È un paziente un po’ particolare perché non spera nella vita, nella guarigione, ma è certo della morte. L’oncologo può dirgli qual è la sua speranza di vita, ma è sempre in attesa della morte. Questo crea un vissuto molto difficile, dato dall’impotenza. C’è anche l’impotenza del proprio medico, che il paziente non può amare perché non risolve la sua malattia. Attraverso lo stato oncologico della malattia bisogna cercare di capire quali sono i vissuti. Credo che all’interno ci siano anche dei bisogni distruttivi: “Io non posso fare niente, non valgo più niente”. Per cui
il senso di impotenza può portare spesso all’aggressività, alla violenza.
Ci può essere anche un punto di partenza caratteriale e comportamentale?
Se ne sa veramente poco. Ho chiesto se ci sono statistiche, se è più frequente nell’uomo o nella donna, se è in rapporto all’attesa di vita. Già questo ci aiuterebbe. È ancora difficile capire ma sicuramente è un tema di grande importanza. Perché se una persona ha fiducia nel proprio medico, delegando il proprio problema, ottiene sicurezza, serenità e speranza. Questi elementi, che sembrano definizioni di tipo filosofico o culturale, oggi hanno invece un significato scientifico.
Perché è stato dimostrato che aver fiducia, così come la gioia, agisce sul sistema immunitario deputato alle difese dell’organismo.
Se noi risolviamo questo problema troviamo un aiuto straordinario alla terapia, che deriva proprio dalla speranza, da una attesa in positivo. Penso che forse facciamo male a parlare solo della morte a questi pazienti. Dovremmo sempre parlare di vita e riconsiderare la morte come un mistero.
Non si può dire ad una persona: “Tra un po’ morirai”, perché crea un pathos drammatico che non aiuta il paziente.
Per chi crede in un trascendente la preghiera è un aiuto in più nella guarigione?
La preghiera è ancora il “farmaco” più efficace e più diffuso. Costa meno e non ha effetti collaterali.
Oggi sappiamo che quello che era un consiglio umano e di buonsenso ha un effetto biologico sul sistema immunitario. Per cui
se uno ha fiducia – una parola che ha la stessa radice di “fede” – può attivare meglio le proprie difese biologiche.
Sarebbero necessari maggiori strumenti psicoterapeutici per affiancare meglio i pazienti?

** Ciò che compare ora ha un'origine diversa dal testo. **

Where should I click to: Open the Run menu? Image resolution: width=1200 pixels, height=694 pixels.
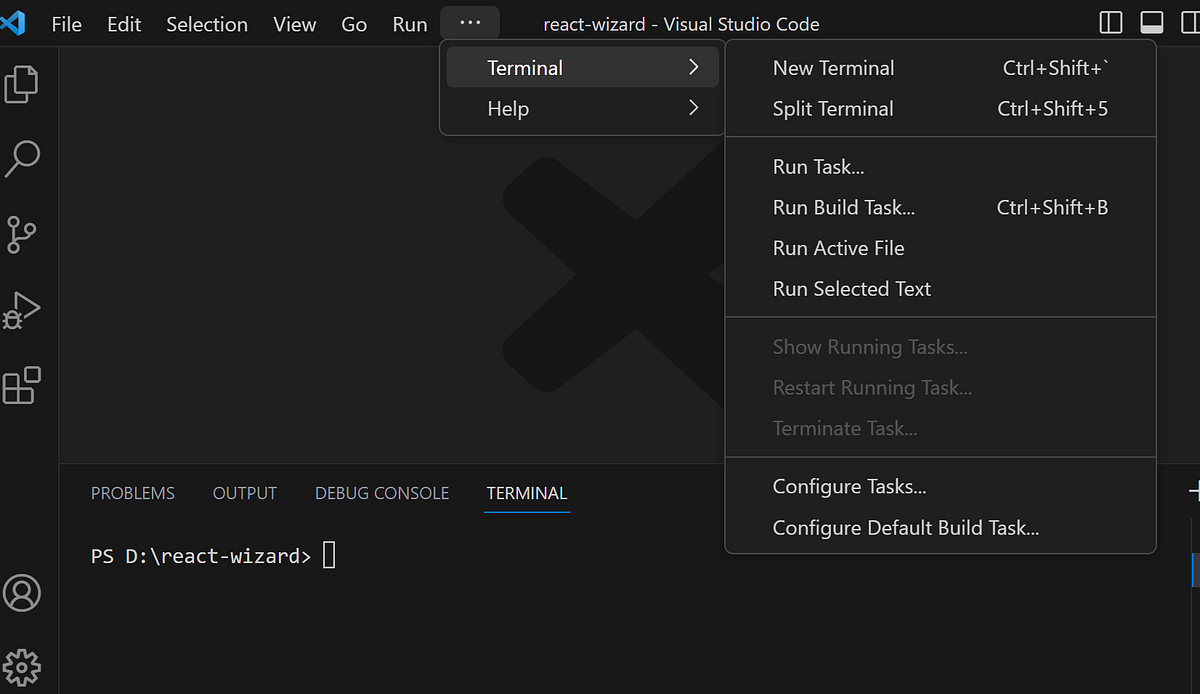pos(409,24)
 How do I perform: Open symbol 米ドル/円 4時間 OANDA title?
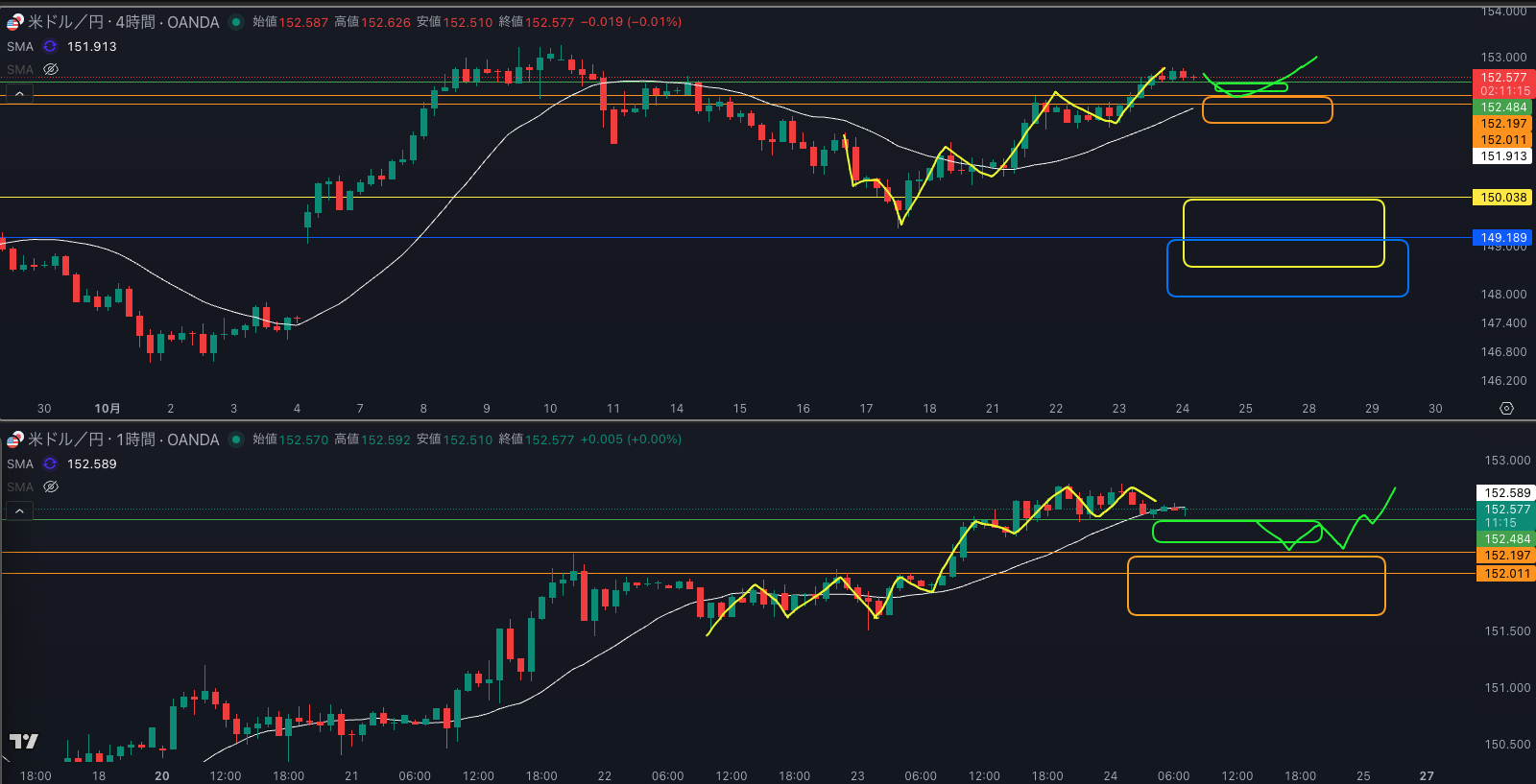click(123, 22)
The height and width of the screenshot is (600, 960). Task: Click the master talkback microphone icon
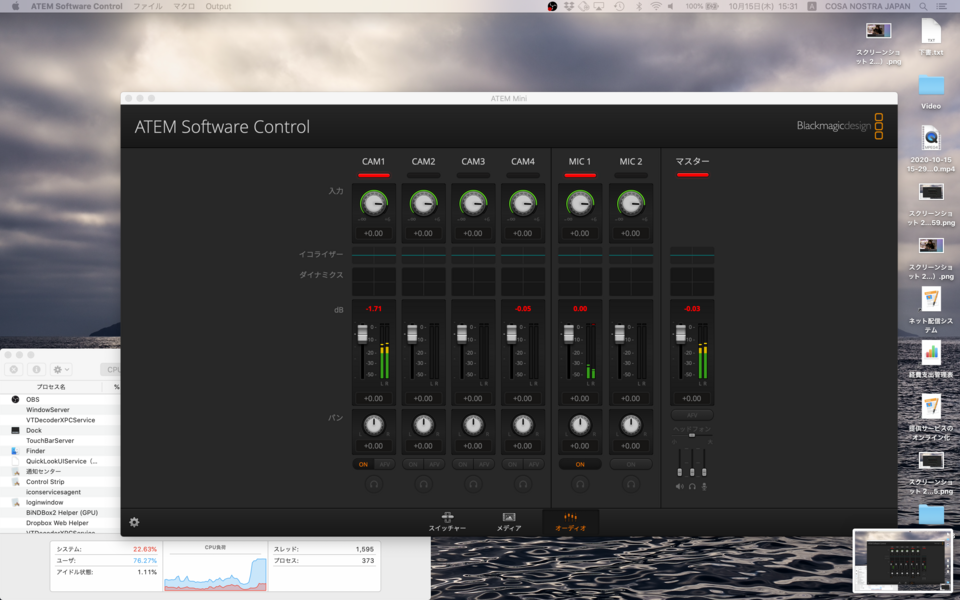(x=705, y=486)
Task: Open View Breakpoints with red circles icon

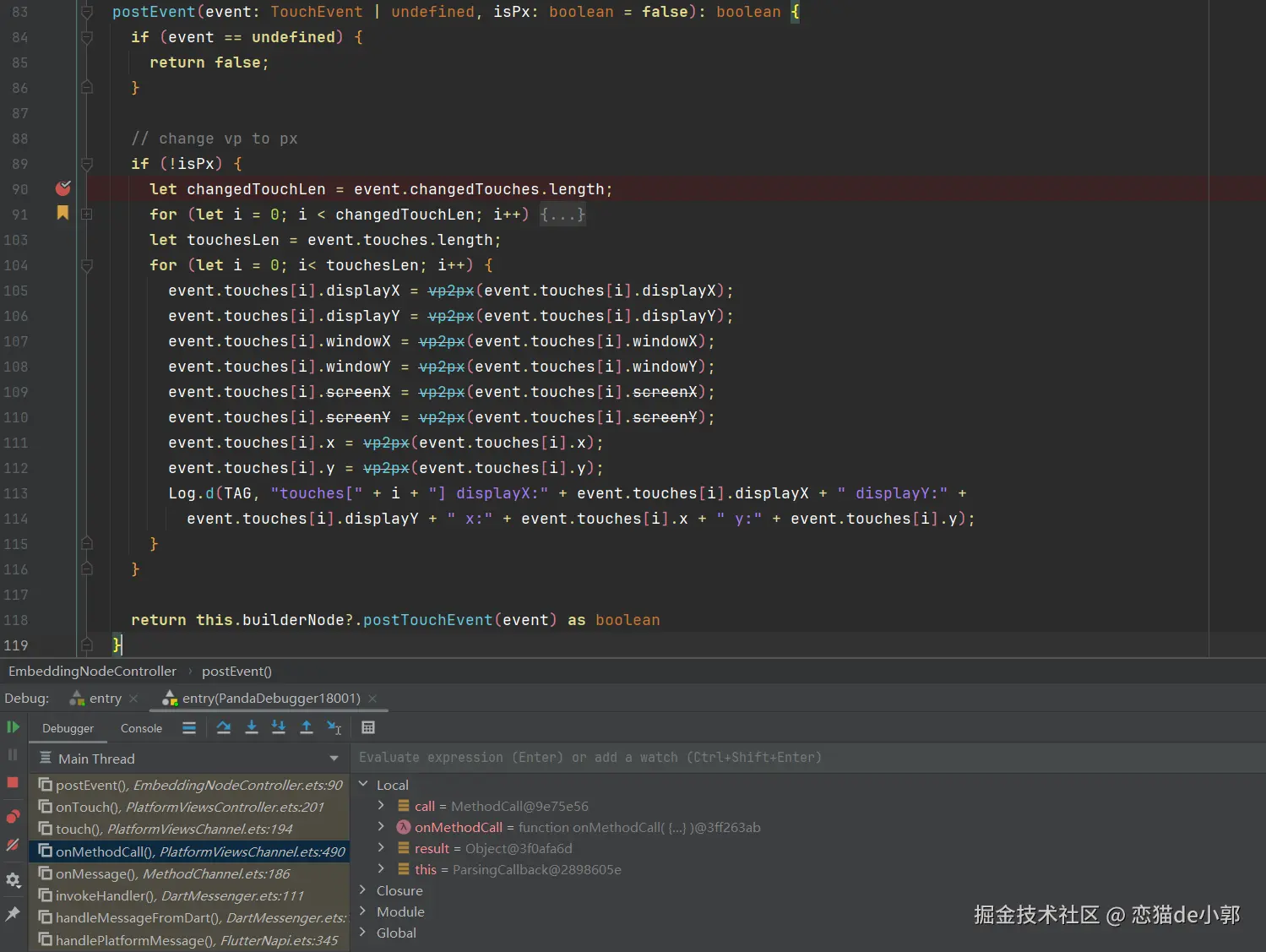Action: click(x=13, y=816)
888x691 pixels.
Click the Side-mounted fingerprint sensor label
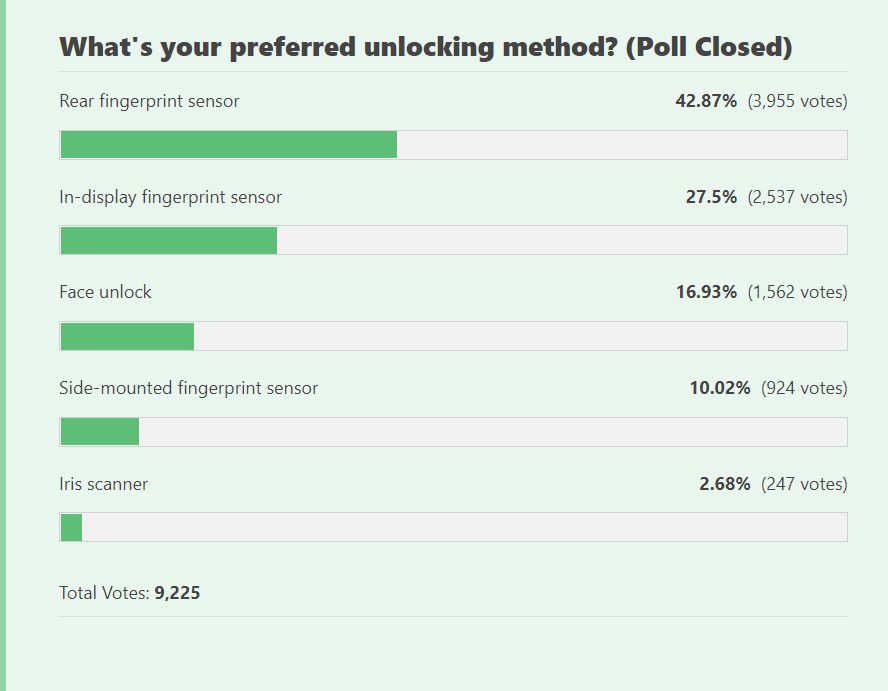[188, 388]
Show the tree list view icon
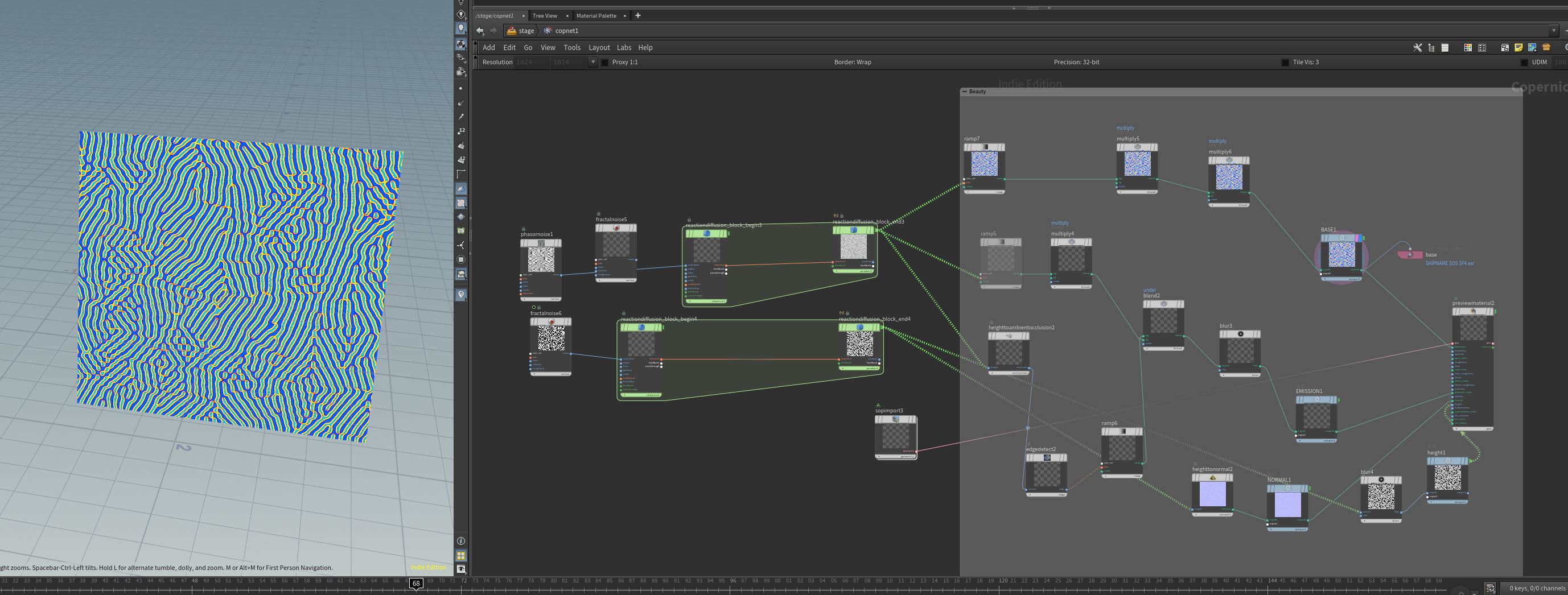The width and height of the screenshot is (1568, 595). click(x=1431, y=47)
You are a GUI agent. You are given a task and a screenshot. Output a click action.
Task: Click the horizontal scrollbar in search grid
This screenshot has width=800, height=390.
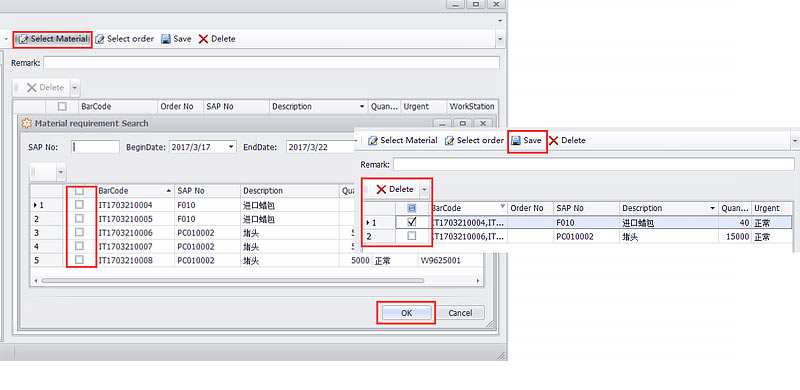tap(233, 280)
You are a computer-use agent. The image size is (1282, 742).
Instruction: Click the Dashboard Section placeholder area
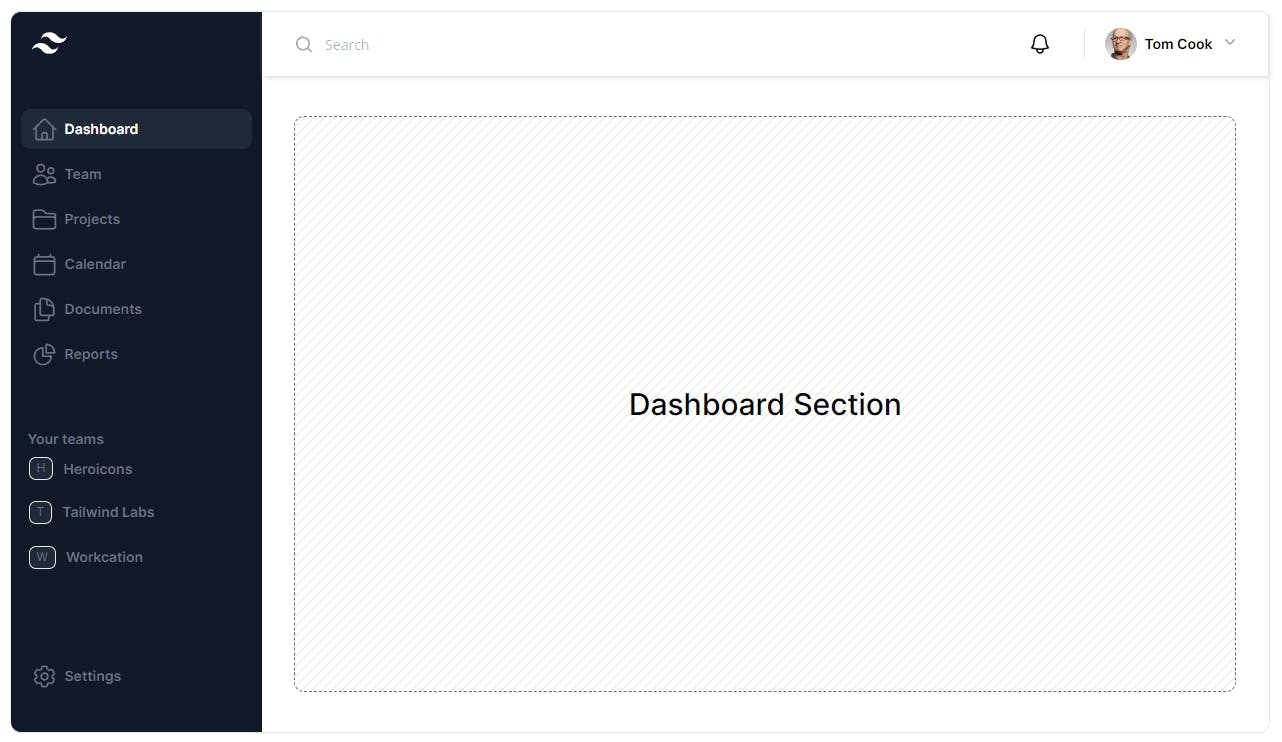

Assolutamente sì. Anche i biologi più rigidi stanno ammettendo sempre di più che la psicologia, l’analisi della personalità è fondamentale. Non c’è più nessuno ormai che interviene su un paziente senza cercare di capire chi è ma occupandosi solo dell’organo che sta curando. Quel fegato appartiene ad una persona, quindi bisogna curare il fegato tenendo però insieme l’uomo tutto intero, corpo-mente-relazioni sociali e, per chi crede, anche l’anima.
Però negli ospedali italiani non sempre si trova questa attenzione…
Lo so, però l’Italia è un Paese con un livello medio-basso a livello sanitario e punte avanzate. Bisogna cominciare a prendere in considerazione queste eccellenze, altrimenti finiamo per vedere anche tutti i medici depressi, che oggi vengono presi a sberle, sono costretti a doversi difendere dai pazienti. Bisogna cambiare, tornare a dare senso all’uomo tutto intero. Altrimenti in un tempo come il presente, dove tutto deve essere affermazione, successo, il dolore diventa ancora più forte.